Here in the Western Cape, we have examples of those, even the latest share equity scheme of the 50/50 policy that came up with the hon Nkwinti. There have been some farmers who sold the dead duck to our people and we can’t allow that. We have a collective responsibility, all of us as members here. I want to say that the amendment of the Constitution has gone through a process where we listened to the constraints that our people present.



It is important to say that our people don’t see land expropriation without compensation as the panacea to solve the land problem in our country, but they see it as just but one instrument to assist us to deal with some of these problems. The state is saying that we are willing to release the land that is owned by the state to our people. I want to say that that work has begun - we actually know



where those lands are, what is it for agriculture, what is for human settlement and in due course we will be announcing where those land are. [Time expired.]

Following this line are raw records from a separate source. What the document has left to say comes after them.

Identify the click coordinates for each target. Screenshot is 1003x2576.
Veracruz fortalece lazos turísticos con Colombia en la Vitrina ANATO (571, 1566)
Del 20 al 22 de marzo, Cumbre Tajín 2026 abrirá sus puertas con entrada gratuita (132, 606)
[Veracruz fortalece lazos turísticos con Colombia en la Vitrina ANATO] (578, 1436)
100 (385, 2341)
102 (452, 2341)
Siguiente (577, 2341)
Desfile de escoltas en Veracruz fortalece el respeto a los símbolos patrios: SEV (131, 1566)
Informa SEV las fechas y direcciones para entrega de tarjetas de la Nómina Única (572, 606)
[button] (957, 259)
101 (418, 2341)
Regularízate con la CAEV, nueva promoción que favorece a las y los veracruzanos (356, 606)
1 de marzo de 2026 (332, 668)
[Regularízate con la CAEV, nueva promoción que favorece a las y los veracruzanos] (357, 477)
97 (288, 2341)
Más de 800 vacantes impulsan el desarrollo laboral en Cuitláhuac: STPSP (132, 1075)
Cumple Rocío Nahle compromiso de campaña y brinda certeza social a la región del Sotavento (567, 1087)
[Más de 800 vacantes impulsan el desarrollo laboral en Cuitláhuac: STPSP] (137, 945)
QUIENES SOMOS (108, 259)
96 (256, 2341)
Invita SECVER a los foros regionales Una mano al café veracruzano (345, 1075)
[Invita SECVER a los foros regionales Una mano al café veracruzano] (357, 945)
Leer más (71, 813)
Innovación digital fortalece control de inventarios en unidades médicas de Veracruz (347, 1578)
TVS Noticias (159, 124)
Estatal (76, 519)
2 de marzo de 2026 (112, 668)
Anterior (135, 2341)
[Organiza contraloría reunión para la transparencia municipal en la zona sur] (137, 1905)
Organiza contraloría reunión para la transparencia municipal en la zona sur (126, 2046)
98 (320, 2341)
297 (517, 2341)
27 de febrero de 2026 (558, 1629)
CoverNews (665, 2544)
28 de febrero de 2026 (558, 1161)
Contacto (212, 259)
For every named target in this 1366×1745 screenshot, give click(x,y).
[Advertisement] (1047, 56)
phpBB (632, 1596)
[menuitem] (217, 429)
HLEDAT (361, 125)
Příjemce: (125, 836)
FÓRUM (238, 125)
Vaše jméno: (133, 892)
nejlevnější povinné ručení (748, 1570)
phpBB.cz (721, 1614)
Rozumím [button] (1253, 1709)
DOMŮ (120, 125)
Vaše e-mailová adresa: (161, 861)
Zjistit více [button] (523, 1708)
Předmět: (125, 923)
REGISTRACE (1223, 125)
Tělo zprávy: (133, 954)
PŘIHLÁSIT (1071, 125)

As I close, I also want to indicate that as we go forward, it might be necessary that beyond this debate, we should have an engagement with the select committee so that we can see what are the best solutions to the problems of agriculture in South Africa. How do we ensure that we inclusively share the experience - as we have heard from the MECs – on best models that are working, but also acknowledging where there are problems? Issues of integrity and ethical conduct are not only the issues that we must address administrators, it is equally for our partners in the sector who have acted unethically at times. Thank you very much. [Interjections.] [Applause.]